Add an explicit blocklist to your profile:
ANTI-AI CONSTRAINTS:
Do NOT use these phrases under any circumstances:
- "I hope this email finds you well"
- "I wanted to reach out"
- "Please don't hesitate to"
- "I'd be happy to"
- "Thank you for your understanding"
- Any sentence starting with "I just wanted to..."
Also block structural patterns: the three-paragraph email with a pleasantry opener, a middle paragraph of substance, and a closing pleasantry. If that's not how you actually write, tell the model it's not allowed.
This is where few-shot examples become more valuable than instructions alone. You can describe your style all day, but showing the model two actual emails you've written - alongside the Communication Profile - constrains the output across dimensions that descriptions miss. The profile handles the explicit parameters. The examples handle the implicit ones: rhythm, cadence, the way you break paragraphs mid-thought.
The Self-Correction Loop
Even with a solid Communication Profile, the first output will rarely be perfect. Build a self-correction step directly into your prompt:
After drafting the email, review it against the writing samples. If any sentence sounds too polished, too generic, or uses vocabulary not present in the samples, rewrite that sentence to match the natural human patterns observed in the profile.
This instruction exploits the model's ability to critique its own output. The first pass is the generation. The second pass is a filter that catches the remaining AI artifacts. In my testing, this single addition reduces "AI-sounding" phrasing by roughly 60–70% compared to generation without self-correction.

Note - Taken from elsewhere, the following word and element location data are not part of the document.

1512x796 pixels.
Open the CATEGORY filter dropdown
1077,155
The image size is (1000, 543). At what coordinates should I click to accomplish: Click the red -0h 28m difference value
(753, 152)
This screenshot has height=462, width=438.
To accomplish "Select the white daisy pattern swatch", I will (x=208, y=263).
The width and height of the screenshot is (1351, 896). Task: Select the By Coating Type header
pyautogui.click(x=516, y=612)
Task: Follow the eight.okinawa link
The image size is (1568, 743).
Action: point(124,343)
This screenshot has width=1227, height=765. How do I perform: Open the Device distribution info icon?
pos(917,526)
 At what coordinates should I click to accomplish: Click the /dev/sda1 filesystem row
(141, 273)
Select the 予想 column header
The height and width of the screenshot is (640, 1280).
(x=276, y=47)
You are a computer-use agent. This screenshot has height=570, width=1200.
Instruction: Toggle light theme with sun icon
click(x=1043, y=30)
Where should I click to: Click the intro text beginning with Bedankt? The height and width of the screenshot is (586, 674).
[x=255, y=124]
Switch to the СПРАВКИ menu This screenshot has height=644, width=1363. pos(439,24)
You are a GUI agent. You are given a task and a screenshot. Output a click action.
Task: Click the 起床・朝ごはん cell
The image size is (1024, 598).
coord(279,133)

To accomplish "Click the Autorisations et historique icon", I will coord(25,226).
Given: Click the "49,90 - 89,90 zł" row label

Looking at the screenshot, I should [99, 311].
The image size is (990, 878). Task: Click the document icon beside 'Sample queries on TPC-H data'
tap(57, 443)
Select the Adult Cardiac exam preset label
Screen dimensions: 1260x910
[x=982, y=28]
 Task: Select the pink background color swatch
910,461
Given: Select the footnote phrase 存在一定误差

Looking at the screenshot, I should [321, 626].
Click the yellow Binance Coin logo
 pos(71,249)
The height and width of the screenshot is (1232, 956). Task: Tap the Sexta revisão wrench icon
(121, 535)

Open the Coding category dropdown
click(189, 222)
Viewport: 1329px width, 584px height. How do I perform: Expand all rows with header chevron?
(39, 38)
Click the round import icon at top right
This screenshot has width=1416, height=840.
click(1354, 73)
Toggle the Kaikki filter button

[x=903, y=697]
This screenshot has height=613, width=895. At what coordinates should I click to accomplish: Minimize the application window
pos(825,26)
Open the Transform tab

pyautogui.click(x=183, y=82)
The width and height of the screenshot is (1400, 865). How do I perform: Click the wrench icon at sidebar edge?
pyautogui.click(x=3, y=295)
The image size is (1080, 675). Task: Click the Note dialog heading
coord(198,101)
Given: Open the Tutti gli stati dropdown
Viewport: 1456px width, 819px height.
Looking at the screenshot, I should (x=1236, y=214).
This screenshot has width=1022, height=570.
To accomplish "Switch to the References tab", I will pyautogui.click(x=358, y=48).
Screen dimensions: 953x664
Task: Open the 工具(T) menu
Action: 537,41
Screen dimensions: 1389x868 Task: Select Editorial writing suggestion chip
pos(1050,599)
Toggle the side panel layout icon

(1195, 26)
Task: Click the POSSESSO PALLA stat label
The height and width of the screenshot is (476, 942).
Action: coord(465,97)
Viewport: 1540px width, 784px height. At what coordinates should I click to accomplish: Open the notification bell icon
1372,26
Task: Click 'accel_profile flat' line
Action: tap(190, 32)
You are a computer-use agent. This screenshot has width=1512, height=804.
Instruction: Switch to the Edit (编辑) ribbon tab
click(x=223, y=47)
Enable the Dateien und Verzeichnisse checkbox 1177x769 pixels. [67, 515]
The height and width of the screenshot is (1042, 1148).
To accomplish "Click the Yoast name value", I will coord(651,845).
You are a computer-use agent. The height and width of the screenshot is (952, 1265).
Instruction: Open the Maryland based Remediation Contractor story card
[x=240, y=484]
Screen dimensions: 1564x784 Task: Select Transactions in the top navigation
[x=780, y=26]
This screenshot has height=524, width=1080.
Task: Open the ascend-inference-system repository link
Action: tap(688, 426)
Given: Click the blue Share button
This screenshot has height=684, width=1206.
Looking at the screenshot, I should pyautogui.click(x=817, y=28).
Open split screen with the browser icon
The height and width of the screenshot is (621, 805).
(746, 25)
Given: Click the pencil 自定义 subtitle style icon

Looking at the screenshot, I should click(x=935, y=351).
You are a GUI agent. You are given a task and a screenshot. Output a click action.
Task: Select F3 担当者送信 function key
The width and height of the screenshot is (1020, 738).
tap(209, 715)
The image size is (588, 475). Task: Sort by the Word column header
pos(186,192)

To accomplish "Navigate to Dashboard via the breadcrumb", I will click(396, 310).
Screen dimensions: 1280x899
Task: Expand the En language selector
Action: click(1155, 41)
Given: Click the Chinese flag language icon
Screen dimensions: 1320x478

Putting It All Together: The Complete Workflow
Here's the end-to-end process:
Step 1: Collect. Gather 10–15 writing samples. Prioritize emails, Slack messages, or any writing that represents your natural voice. Avoid polished blog posts or formal reports - those are your edited voice, not your real one.
Step 2: Extract. Run the extraction prompt above. Save the resulting Communication Profile as a standalone file: [YourName]_Style_Guide.md.
Step 3: Validate. Ask the model to write a test email using the profile. Compare it against a real email you've written on a similar topic. If it's off, identify which dimension is wrong (too formal? wrong greeting? missing your persuasion pattern?) and refine the profile.
Step 4: Persist. Store the profile where you'll actually use it - a ChatGPT Project, a Claude Project, a Gemini Gem, or a file you paste manually. Once you've found the right persistence method, every future writing task inherits the voice automatically.
Step 5: Maintain. Your writing style evolves. Every 3–6 months, re-extract from fresh samples and update the profile. Treat it like any other configuration file - version it, date it, keep the old versions.
For ongoing management, once your Communication Profile is finalized and validated, storing it in a prompt manager keeps it organized alongside your other reusable templates.
What "Good Enough" Looks Like
A well-built Communication Profile doesn't produce output that's identical to your writing. It produces output that's within the range of your natural variation. Your own emails on different days, to different people, already vary. The goal is for the AI-generated version to fall inside that variation band.